▸ **ASSIGNED TASK**
All that is needed is the line containing "You are a computer-use agent. Viewport: 2500px" and the lines after it to the end of the material, written out exactly, pictures left aside.

▸ **ENTRIES SUPPLIED**

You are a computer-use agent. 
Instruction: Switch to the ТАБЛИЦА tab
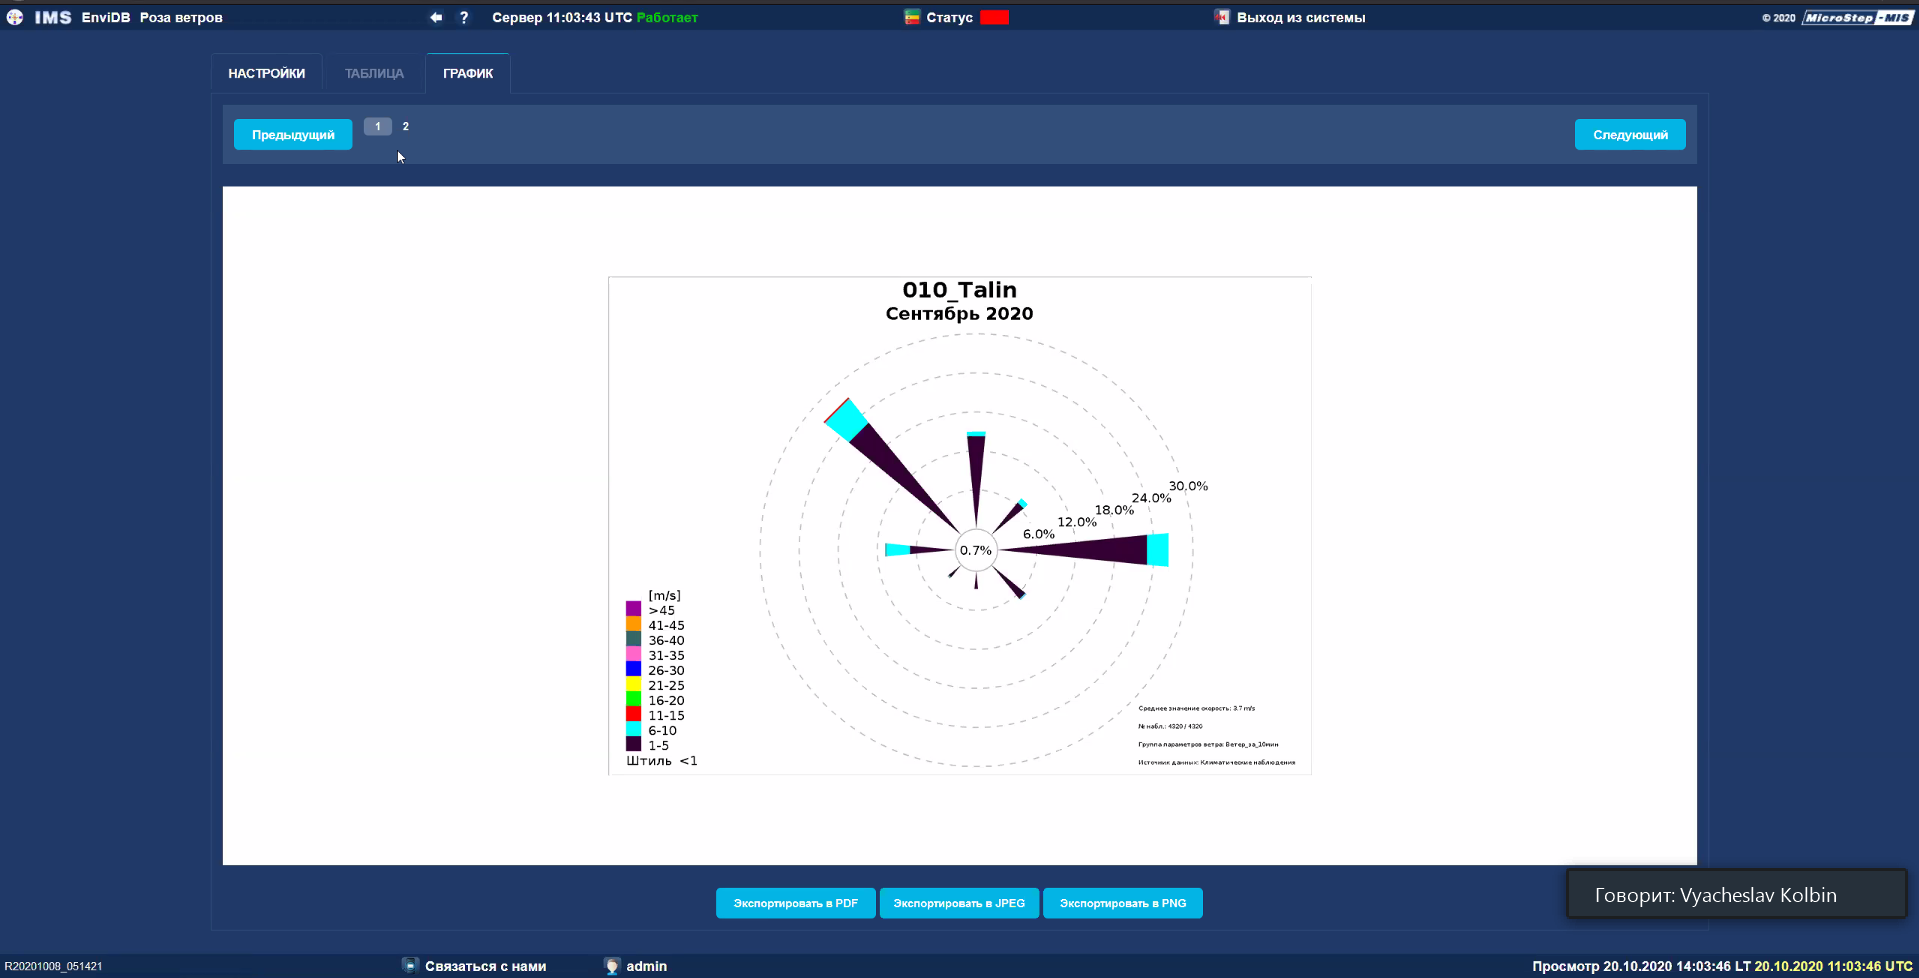click(374, 73)
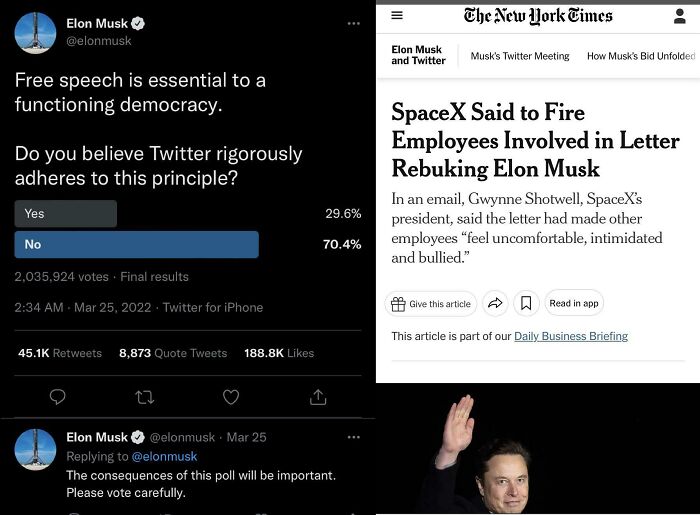Switch to How Musk's Bid Unfolded tab

(640, 56)
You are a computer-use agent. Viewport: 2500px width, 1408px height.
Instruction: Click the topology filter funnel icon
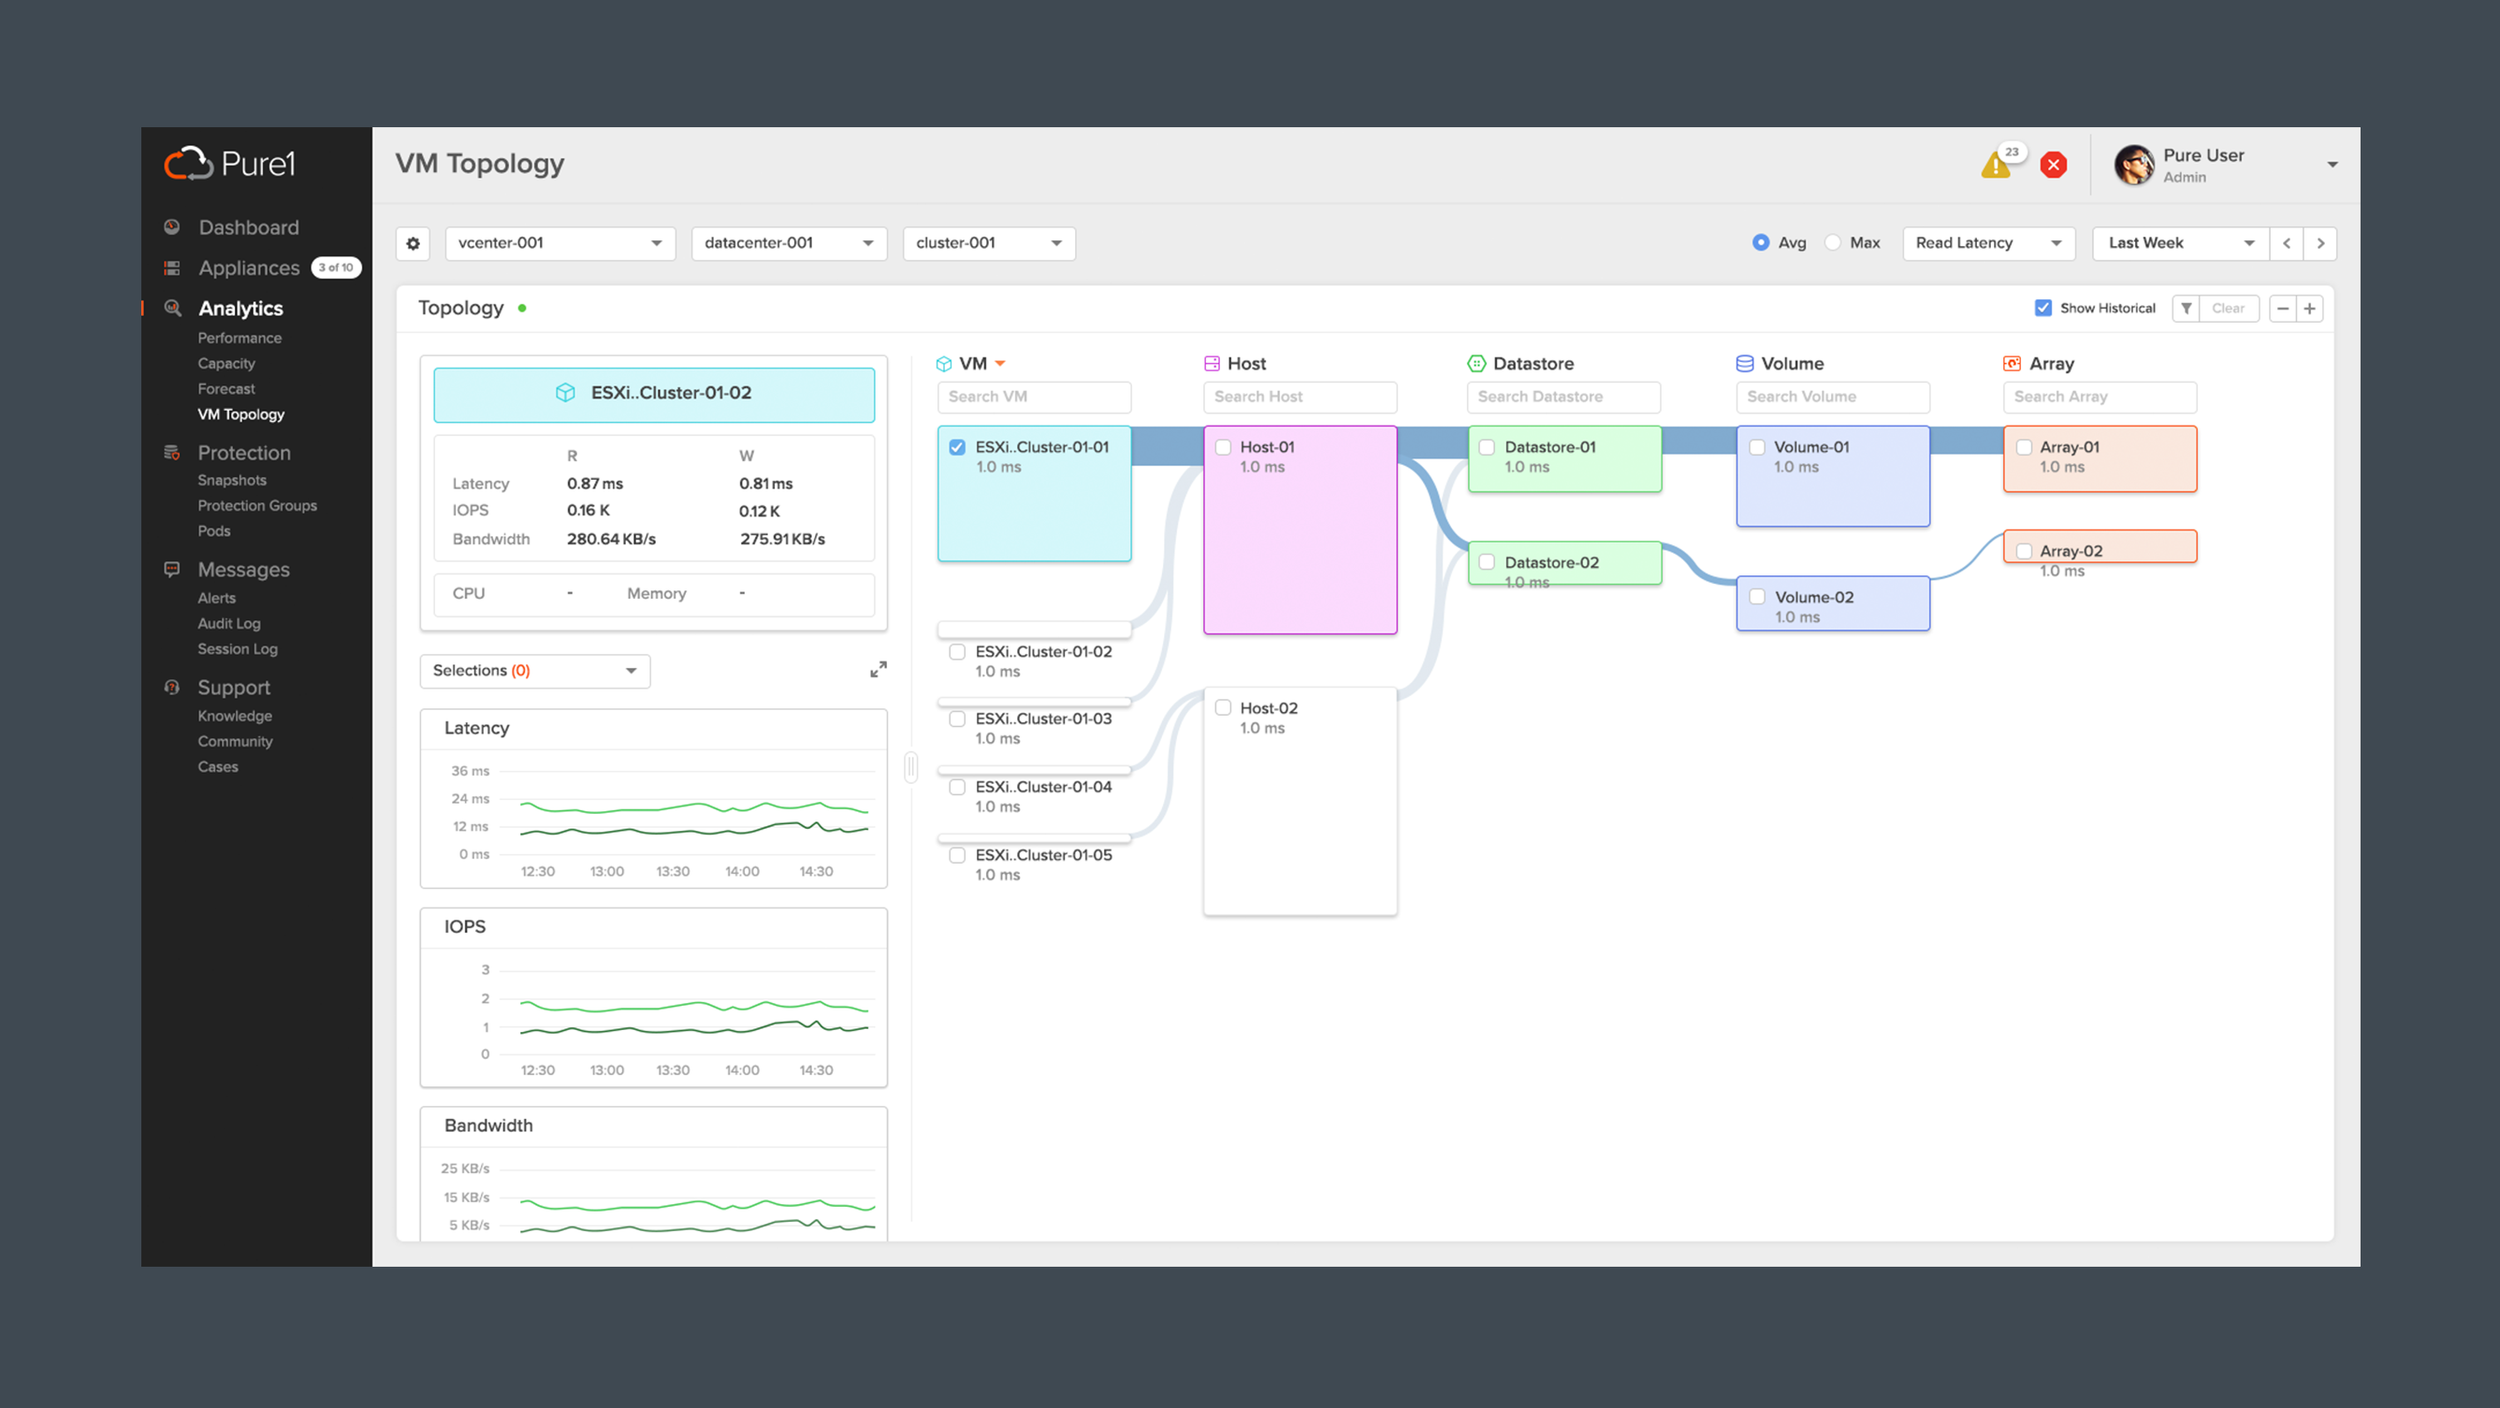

▸ **OUTPUT FOR THIS EXERCISE**
You are a computer-use agent. Viewport: 2500px width, 1408px height.
Instruction: Click the topology filter funnel icon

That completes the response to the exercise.